Zelle doubles down on its un-Venmo strategy

The bank-powered P-to-P app Zelle officially launched in June with a mostly consistent brand across all of its bank partners, but it still struggles with awareness over PayPal's Venmo, which doesn't share its advantage of living inside banks' mobile apps.

A bit of a marketing boost could change that. Zelle on Monday launched a multi-million dollar marketing campaign through ad agency Huge, which has worked with Zelle in the past on user experience and other strategies. The campaign is targeting consumers between 18 and 54, though it's more focused on the 35-54 part of that segment — an older audience than the one that favors its rival Venmo.

"We're are looking to change consumers' behavior," said Rose Corvo, chief administrative officer at Early Warning, the bank-led company that owns and operates the Zelle P-to-P network. "What we're after is to make sure these people have an awareness of an alternative to cash and checks."

Rose Corvo, chief administrative officer at Early Warning

The P-to-P app Venmo gained early ground by appealing to millennials in its design; the Venmo app has more in common with Twitter than with mobile banking. Apple will soon follow Venmo's lead by offering a P-to-P capability within its iMessage platform.

Zelle has been criticized for not doing more to connect its brand to the needs of a technology-savvy audience, and for not including some of the social bells and whistles that Venmo relies on to reiterate the "network" aspects of transferring funds to one's peers.

But Zelle's backers have shown a desire to go for the audience that Venmo misses, and for this reason its strategy can't rely on the same tools Venmo uses. Corvo described the lack of consumer awareness as being more about digital P-to-P transfers than Zelle itself, saying recognition was in the "high single digits" in the 35-54 group. "The category itself does not have a high awareness level," Corvo said.

The Zelle name is a relatively new addition to the marketing strategy. The service was called clearXchange for years, though this wasn't necessarily meant to be a consumer-facing brand. Zelle is concise enough to perhaps become a "verb" — in the same way Google has — to forge a consistent identity that would demonstrate its ubiquity among banks.

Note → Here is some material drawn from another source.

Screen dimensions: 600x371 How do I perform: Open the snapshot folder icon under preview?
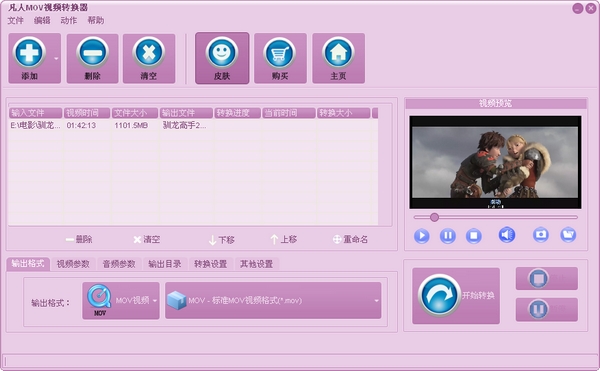[x=568, y=235]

It's important for the Zelle brand to catch on, since the banks view Zelle's rails as a means to power other financial services and cross-bank collaboration. The Zelle network covers more than half of the U.S. online banking market.

Zelle's new marketing push will start in digital and social channels before expanding to TV and print early next year, with a focus on how P-to-P works. The Zelle campaign is distinct from campaigns that some member banks are running to promote P-to-P transfers, such as Bank of America and Chase's current campaigns, which include references to Zelle while focusing more on each individual bank's brand.

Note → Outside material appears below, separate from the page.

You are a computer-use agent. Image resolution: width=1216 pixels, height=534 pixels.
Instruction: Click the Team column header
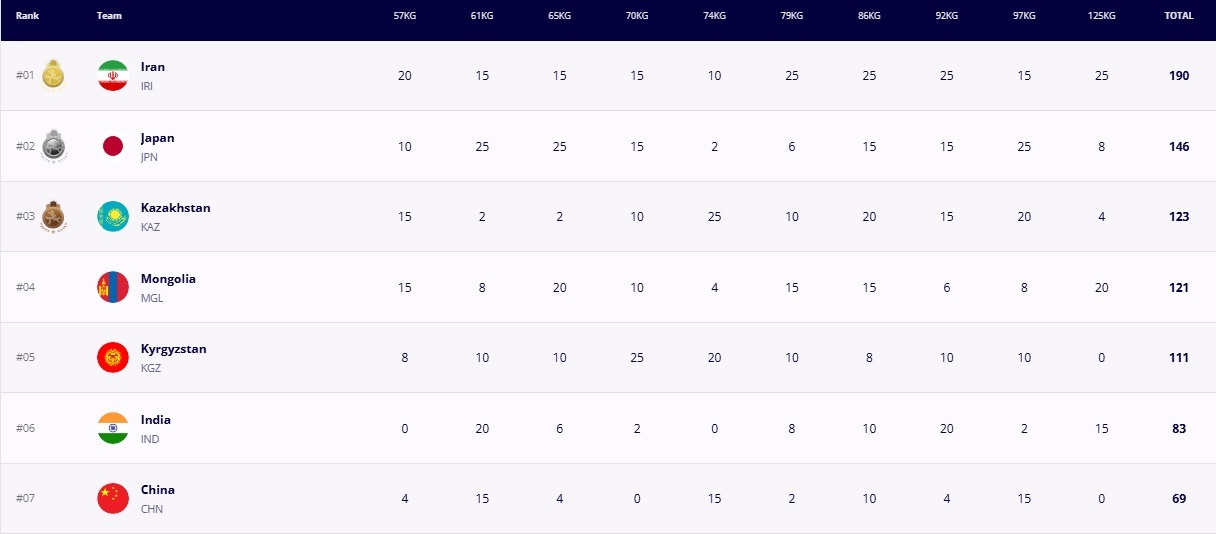109,16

"[The banks] are promoting Zelle very efficiently where the eyeballs are known to be, inside mobile banking, which is used by the millennial demographic as much as daily," said Richard Crone, a payments consultant. "Zelle is riding the coattails of their bank owners and the popularity of their owners’ branded mobile banking apps. That is where the trust is, in the bank."

The Zelle campaign's design is agnostic to any single bank. "The colors can't look like any one bank," Corvo said.

The creative will also make use of rhymes and reasons — "pay the intern for lunch, he’ll thank you a bunch" — to resonate with users, according to Corvo.

"Rhyming has a great recall to it," Corvo said. "So you'll see this in the digital and through the expansion into other media."

The promotional campaign by Zelle is intended to provide “air support” to new users of the service, according to Crone, because each individual bank’s brand is not known for ubiquity.

"Zelle’s promotional positioning is all about ubiquity," Crone said.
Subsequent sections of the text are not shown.